Supplied data:

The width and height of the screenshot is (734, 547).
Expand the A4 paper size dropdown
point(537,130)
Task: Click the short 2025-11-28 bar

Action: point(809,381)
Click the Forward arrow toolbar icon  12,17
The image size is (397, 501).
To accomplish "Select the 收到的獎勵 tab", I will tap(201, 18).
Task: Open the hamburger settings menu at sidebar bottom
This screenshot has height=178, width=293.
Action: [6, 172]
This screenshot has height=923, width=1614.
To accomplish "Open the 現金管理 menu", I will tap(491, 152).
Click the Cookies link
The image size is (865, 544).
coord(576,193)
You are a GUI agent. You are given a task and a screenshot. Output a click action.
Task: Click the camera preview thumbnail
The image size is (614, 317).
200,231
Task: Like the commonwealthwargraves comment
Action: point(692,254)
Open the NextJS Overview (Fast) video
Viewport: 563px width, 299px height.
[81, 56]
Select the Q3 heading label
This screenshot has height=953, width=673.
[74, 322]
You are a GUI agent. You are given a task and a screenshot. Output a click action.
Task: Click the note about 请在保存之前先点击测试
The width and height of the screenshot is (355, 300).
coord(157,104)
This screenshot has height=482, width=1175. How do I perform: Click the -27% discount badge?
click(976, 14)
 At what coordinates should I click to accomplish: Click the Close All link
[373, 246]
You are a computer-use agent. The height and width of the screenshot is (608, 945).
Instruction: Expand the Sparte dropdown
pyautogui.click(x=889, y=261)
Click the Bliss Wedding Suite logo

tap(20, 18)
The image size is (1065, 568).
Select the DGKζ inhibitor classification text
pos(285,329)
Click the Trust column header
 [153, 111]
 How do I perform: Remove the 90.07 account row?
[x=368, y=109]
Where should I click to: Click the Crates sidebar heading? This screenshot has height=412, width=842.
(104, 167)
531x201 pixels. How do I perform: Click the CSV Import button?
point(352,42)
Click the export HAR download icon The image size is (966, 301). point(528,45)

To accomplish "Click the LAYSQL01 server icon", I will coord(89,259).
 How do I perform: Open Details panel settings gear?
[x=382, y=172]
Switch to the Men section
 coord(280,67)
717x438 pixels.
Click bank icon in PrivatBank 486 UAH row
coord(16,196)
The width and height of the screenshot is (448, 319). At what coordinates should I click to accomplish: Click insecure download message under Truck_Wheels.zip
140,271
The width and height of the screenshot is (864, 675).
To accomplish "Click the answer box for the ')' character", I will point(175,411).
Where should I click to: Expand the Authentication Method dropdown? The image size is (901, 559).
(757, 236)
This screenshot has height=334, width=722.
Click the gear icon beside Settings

What is expected: Each line of the listing above that contains the word "menu" is to be copied.

Solution to the exercise:
Task: Open the hamburger settings menu at sidebar bottom
To accomplish "Open the 現金管理 menu", I will tap(491, 152).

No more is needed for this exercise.